• TASK STATEMENT: Reproduce the entries below verbatim, starting at the first line and ending at the line that contains "Action: coord(740,648)", both ends included.

• RAW DATA:

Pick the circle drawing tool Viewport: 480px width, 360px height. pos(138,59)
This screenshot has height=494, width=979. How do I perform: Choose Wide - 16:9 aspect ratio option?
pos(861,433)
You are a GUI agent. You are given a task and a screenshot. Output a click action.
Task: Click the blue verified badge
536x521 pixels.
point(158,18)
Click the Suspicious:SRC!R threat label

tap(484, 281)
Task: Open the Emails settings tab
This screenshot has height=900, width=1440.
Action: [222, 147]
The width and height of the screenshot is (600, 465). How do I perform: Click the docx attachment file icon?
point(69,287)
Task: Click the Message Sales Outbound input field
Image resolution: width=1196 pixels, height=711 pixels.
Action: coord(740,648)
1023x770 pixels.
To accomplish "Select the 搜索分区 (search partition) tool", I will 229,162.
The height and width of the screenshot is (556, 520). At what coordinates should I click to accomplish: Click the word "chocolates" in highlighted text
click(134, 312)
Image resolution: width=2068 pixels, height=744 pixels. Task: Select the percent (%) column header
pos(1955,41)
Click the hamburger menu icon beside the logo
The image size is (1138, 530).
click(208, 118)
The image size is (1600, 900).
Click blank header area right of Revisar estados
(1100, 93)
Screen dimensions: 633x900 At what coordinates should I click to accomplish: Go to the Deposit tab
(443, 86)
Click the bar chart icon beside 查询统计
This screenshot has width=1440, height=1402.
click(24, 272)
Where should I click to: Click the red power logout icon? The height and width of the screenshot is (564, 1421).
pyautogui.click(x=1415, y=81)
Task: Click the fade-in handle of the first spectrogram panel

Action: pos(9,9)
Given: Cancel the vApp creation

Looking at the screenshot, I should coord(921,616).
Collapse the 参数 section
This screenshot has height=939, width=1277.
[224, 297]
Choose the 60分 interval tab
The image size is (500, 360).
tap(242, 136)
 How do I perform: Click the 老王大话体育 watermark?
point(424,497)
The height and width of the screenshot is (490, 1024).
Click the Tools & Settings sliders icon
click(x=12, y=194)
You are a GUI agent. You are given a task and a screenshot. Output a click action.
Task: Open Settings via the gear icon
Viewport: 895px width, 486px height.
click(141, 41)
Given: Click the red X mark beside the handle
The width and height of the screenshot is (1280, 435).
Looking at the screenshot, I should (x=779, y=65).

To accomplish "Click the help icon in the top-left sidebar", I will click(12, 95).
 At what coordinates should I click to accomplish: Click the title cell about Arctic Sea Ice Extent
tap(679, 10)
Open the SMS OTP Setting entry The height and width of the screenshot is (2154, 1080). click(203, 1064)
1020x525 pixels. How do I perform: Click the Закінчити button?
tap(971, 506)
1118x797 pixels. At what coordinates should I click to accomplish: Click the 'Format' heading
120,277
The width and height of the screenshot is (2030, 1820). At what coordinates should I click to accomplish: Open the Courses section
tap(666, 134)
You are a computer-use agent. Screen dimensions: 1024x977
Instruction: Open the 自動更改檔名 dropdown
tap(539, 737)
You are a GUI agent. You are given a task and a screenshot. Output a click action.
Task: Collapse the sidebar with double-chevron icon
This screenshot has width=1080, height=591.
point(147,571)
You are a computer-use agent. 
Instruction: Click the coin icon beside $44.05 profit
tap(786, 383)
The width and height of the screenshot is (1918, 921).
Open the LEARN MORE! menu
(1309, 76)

• ANSWER TO THE TASK:
Pick the circle drawing tool Viewport: 480px width, 360px height. pos(138,59)
This screenshot has height=494, width=979. How do I perform: Choose Wide - 16:9 aspect ratio option?
pos(861,433)
You are a GUI agent. You are given a task and a screenshot. Output a click action.
Task: Click the blue verified badge
536x521 pixels.
point(158,18)
Click the Suspicious:SRC!R threat label

tap(484, 281)
Task: Open the Emails settings tab
This screenshot has height=900, width=1440.
Action: [222, 147]
The width and height of the screenshot is (600, 465). How do I perform: Click the docx attachment file icon?
point(69,287)
Task: Click the Message Sales Outbound input field
Image resolution: width=1196 pixels, height=711 pixels.
Action: coord(740,648)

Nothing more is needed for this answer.